[EXTRACT TO READ]

Ok so I’m not so good at doing this daily and honestly I’m not too concerned. Since my heart attack I’ve been so much less the old Kat when it comes to trying to squeeze everything into a day when there’s always more time to get things done. So basically this challenge, my blog is important but I don’t want to be up at 11 doing it.
I’m working on balance. I’m working on doing one task at a time and finishing it. I really don’t see how in my previous life I worked, took care of two kids, my ex husbands practice, and volunteered while starting up a meet up and keeping up with my girlfriends. No wonder my body shut down. It’s too much for two people. It’s exhausting.
The good news is I’m embracing my flaws and doing what I can, slowly to change them. I’m keeping in contact with my support group so I have a sounding board when I feel I’m maybe doing too much. I’m walking through this new normal with as much grace as I can.
So a little self care check in:
1. Enjoying baths and not rushing out of them. Trying to unwind in them.
2. Doing a exercise class a week that is fun. No need to run if I can do aerial classes, stretching classes or ballet.
3. Not eating gluten and sticking to it. Since my heart attack also having PCOS I’ve gained 20 lbs and slowly I’ll lose the last 18 by making good food choices like I used to do.
4. Having alone time. I’m allowed to have some me time.
Really, if I look at my small behavioral changes I’m being good to myself. I spent 40 years being everything to everyone that I lost me and I’m so grateful life threw me curve ball and I’m learning to be there for me.
Until next time….
Friendship…to say I’ve been through it the past couple of years is an understatement. Between medical emergencies, including a heart attack, a divorce, losing a job of about 18 years off and on it’s been a lot.
However; there’s been a lot of good too. I survived said heart attack, I found another job, I met a good man, and number one priority those two who call me mom have loved me through all of it and I’ve been the best mom I can be to them.
I’m still growing, evolving but one thing keeps going through my mind. My support system. The women who let me cry, vent, talk about my fears and who I laughed with. The women who loved me no matter what.

[PROVIDED DATA]
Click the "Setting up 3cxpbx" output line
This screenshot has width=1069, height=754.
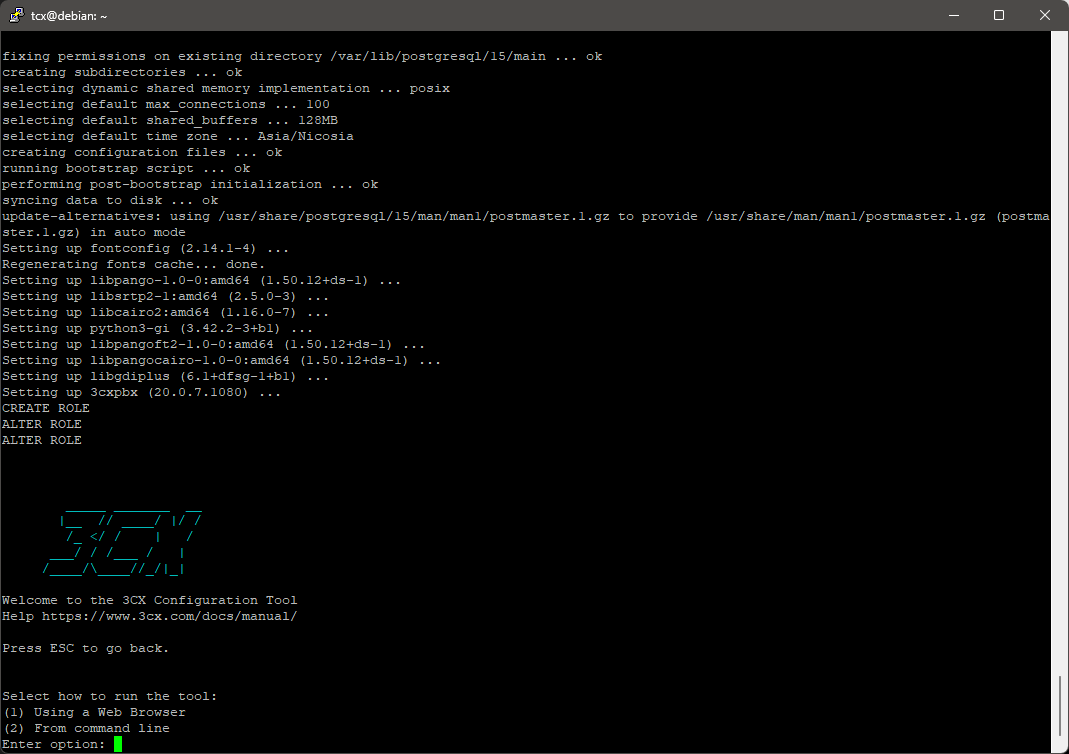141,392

...

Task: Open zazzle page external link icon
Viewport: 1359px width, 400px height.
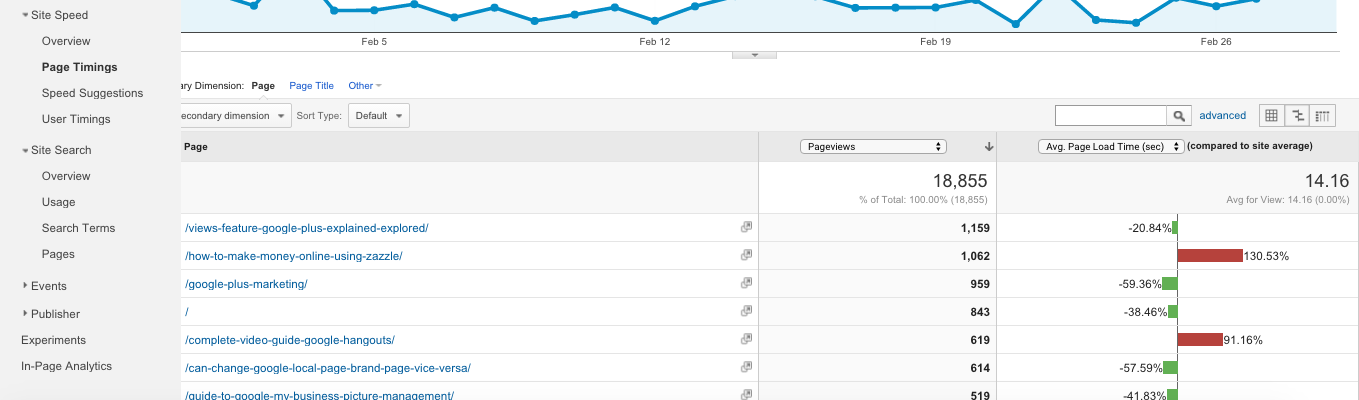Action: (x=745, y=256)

[ACTIONS TO TAKE]
**A.** List the self-care practices in the numbered check-in of the blog post above.
**B.** Rewrite the paragraph of the blog post that begins "However; there's been a lot of good too" as a short bulleted list. Keep its main facts.

[EXERCISE ANSWERS]
**A.**
1. Enjoying baths without rushing out of them, and trying to unwind in them.
2. Taking one fun exercise class a week, such as aerial, stretching or ballet, instead of running.
3. Not eating gluten and sticking to it, and making good food choices to lose the last 18 pounds.
4. Having alone time.

**B.**
There's been a lot of good too:
- I survived the heart attack.
- I found another job.
- I met a good man.
- My top priority: the two who call me mom have loved me through all of it, and I've been the best mom I can be to them.